→ ARTIKEL
......

Rabu, 04 Februari 2009

Da'i Bersenjatakan Pena

Sekarang memang bukan jamannya lagi nulis pake pena. Secara sekarang teknologi informasi sudah sedemikian hebatnya. Nulis identik dengan ngetik di komputer, laptop atau bahkan PDA yang bisa ditenteng kemana saja. Seorang dai memang bukan tentara yang kemana-mana bawa bedil, tetapi dia adalah seorang pejuang yang juga layak memegang ‘senjata’. Senjatanya lebih berfungsi sebagai alat dakwah untuk mendapatkan pengaruh yang lebih besar lagi dari yang selama ini ada.

Peperangan pemikiran atau istilah kerennya Ghazwul Fikr sudah di depan mata. Pengancuran sistem ilmu, akademisinya, semangat mencarinya dan semua institusinya sedang berjalan dan akan terus berjalan. Sementara lawan yang seimbang tidak ditemukan. Kalah dari sisi SDM, beaya dan finansial. Namun ada satu yang tidak mereka punya, doa kepada Allah yang lebih dari segala-galanya.

......

→ LANGKAH YANG DIPERLUKAN
#1 Ringkaslah artikel di atas dalam dua kalimat.
#2 Sajikan dalam bentuk daftar bernomor, tanpa baris kosong, baris-baris di bawah mulai dari baris yang memuat "For every named" sampai baris yang memuat "Seniors (194, 358)".

→ BAHAN YANG DISEDIAKAN

......

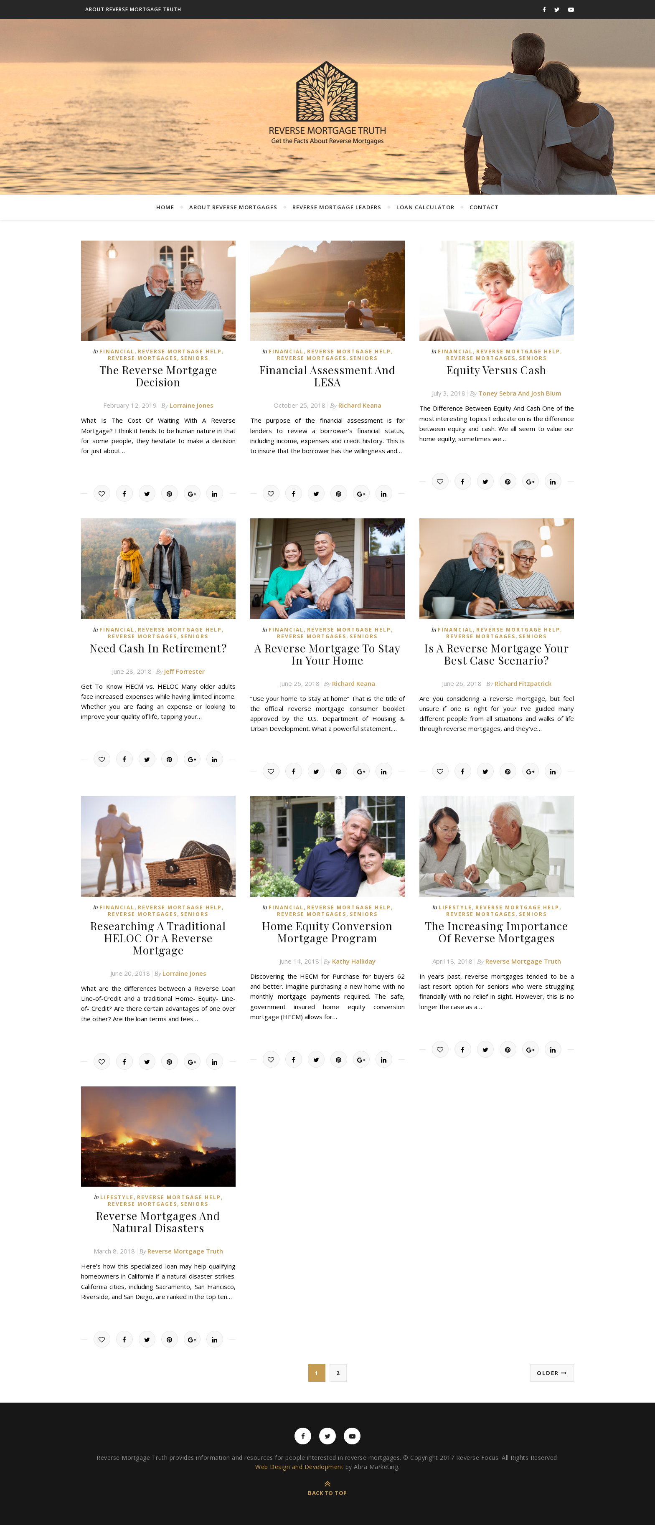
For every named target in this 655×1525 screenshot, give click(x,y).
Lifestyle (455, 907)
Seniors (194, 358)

......

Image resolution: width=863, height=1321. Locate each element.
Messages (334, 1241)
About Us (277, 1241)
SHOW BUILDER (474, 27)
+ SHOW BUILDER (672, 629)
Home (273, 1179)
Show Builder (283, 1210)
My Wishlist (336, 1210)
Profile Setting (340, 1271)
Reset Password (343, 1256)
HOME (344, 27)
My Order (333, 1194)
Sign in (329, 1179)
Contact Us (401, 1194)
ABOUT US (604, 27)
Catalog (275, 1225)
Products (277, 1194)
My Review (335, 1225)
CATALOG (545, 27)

......

→ JAWABAN TIAP TUGAS
#1 Seorang dai bukan tentara yang ke mana-mana membawa bedil, tetapi pejuang yang layak memegang "senjata" berupa alat dakwah untuk mendapatkan pengaruh yang lebih besar. Peperangan pemikiran atau Ghazwul Fikr sudah di depan mata, sementara penghancuran sistem ilmu beserta institusinya sedang berjalan dan lawan yang seimbang tidak ditemukan.

#2
1. For every named target in this 655×1525 screenshot, give click(x,y).
2. Lifestyle (455, 907)
3. Seniors (194, 358)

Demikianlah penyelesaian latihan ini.